# [Stated goal]
Reproduce only the entries from the line containing "Click the dash" through the line containing "click(x=90, y=453)", substituting "minus icon" for "dash icon" and leaving everything else unchanged. Omit the pictures from the reproduction.

# [Provided entries]
──────
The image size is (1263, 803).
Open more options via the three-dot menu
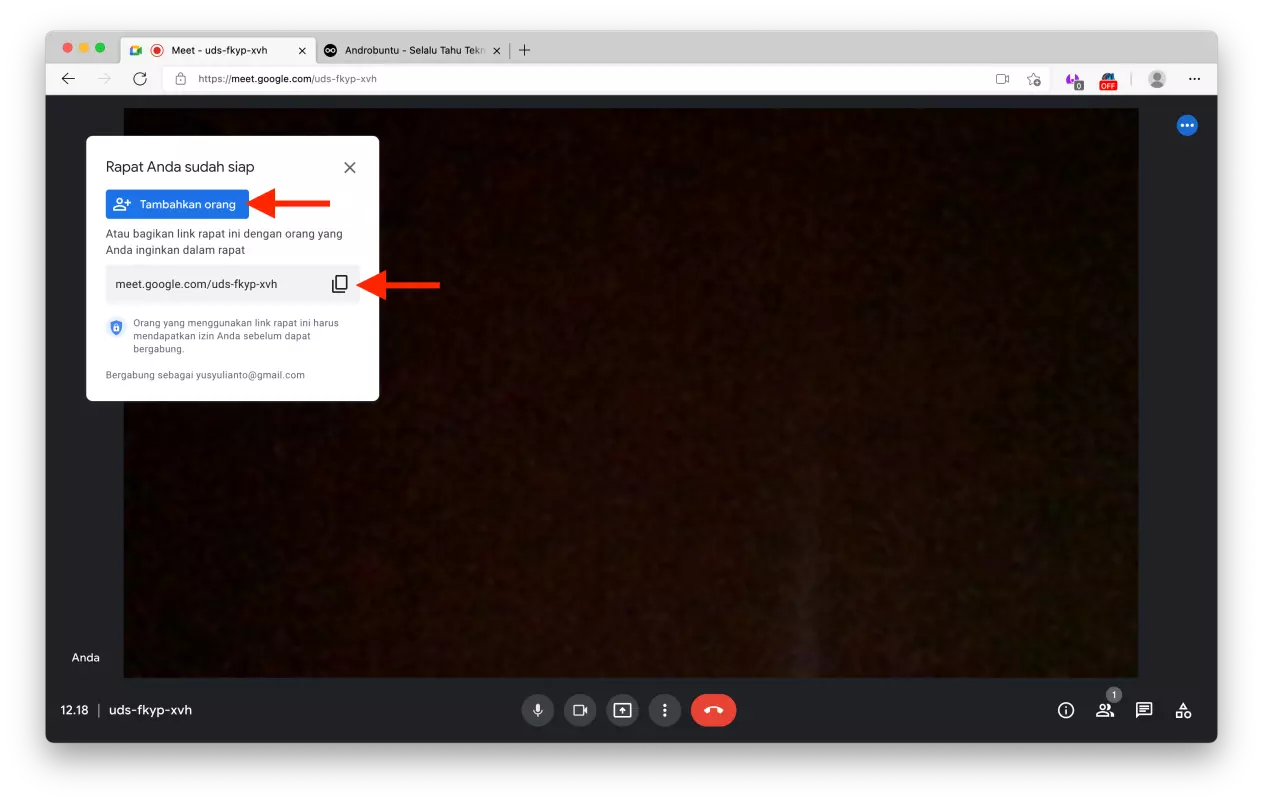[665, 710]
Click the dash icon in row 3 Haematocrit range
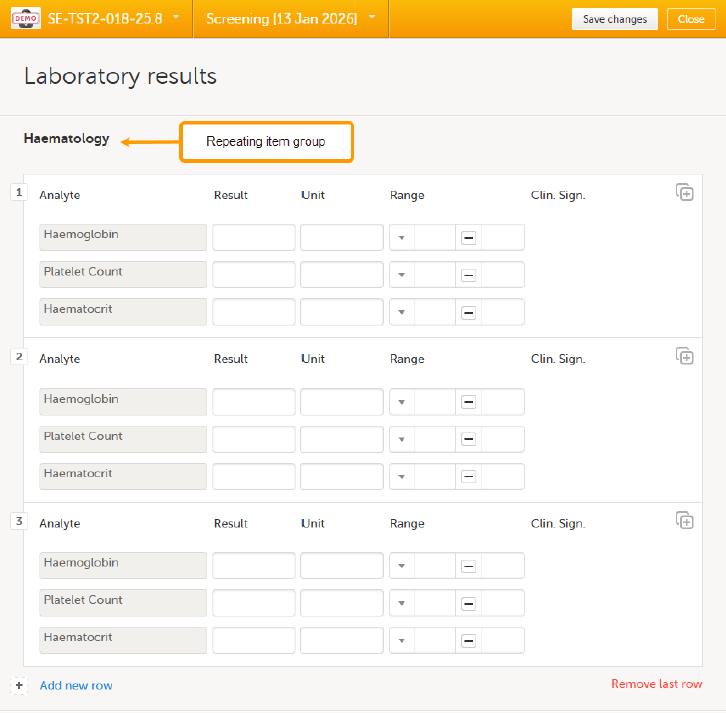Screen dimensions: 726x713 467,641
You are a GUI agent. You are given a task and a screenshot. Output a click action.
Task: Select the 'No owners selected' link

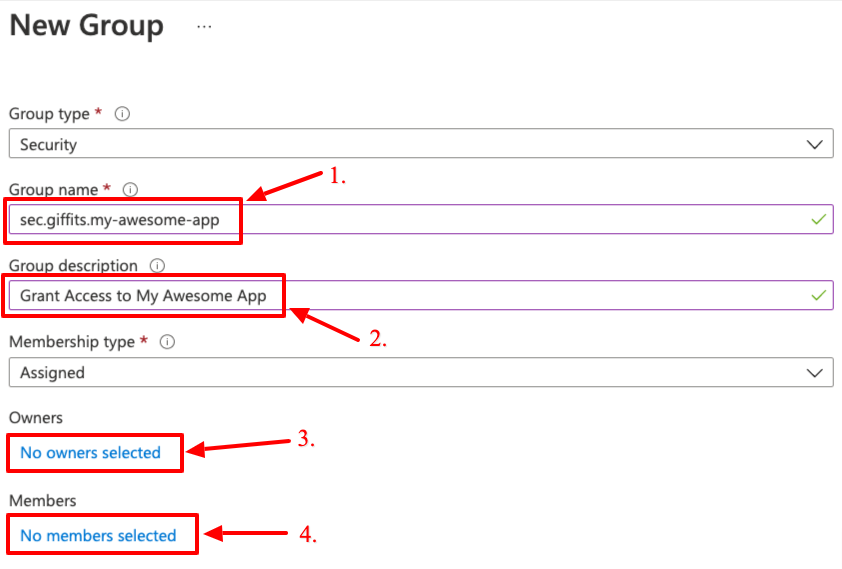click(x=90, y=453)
──────
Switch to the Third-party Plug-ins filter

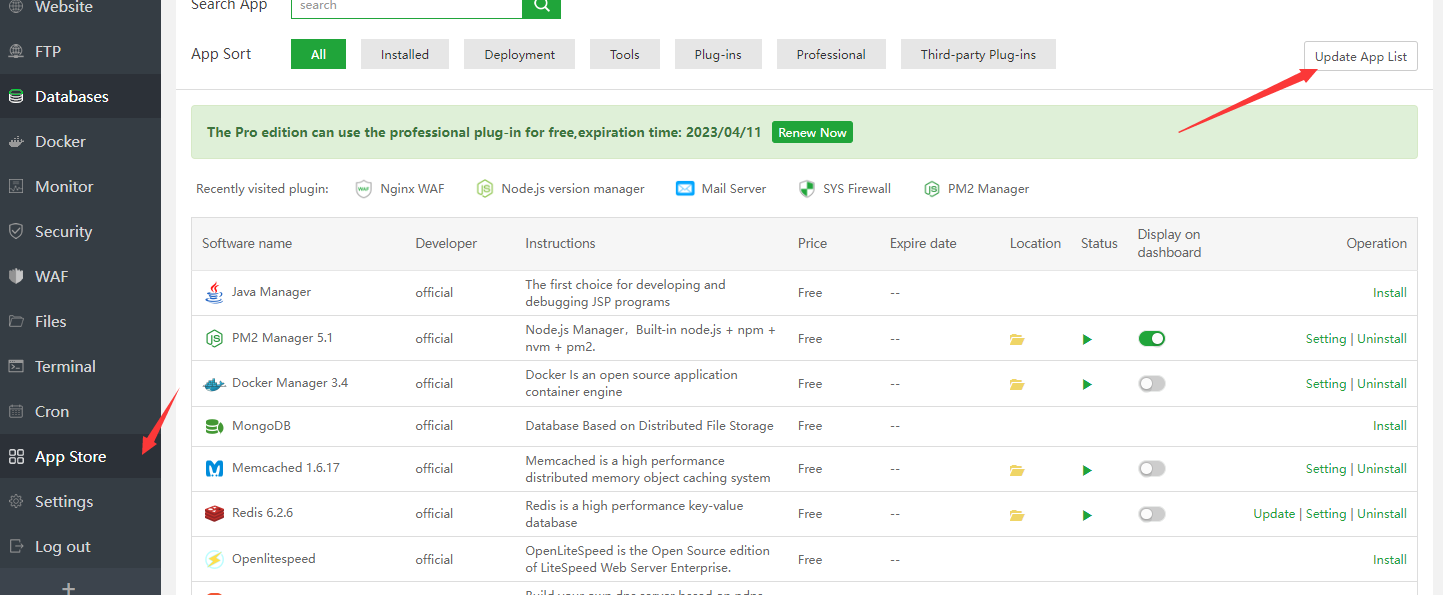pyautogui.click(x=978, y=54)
──────
# [Problem solution]
Click the minus icon in row 3 Haematocrit range
Screen dimensions: 726x713 467,641
You are a GUI agent. You are given a task and a screenshot. Output a click action.
Task: Select the 'No owners selected' link

click(x=90, y=453)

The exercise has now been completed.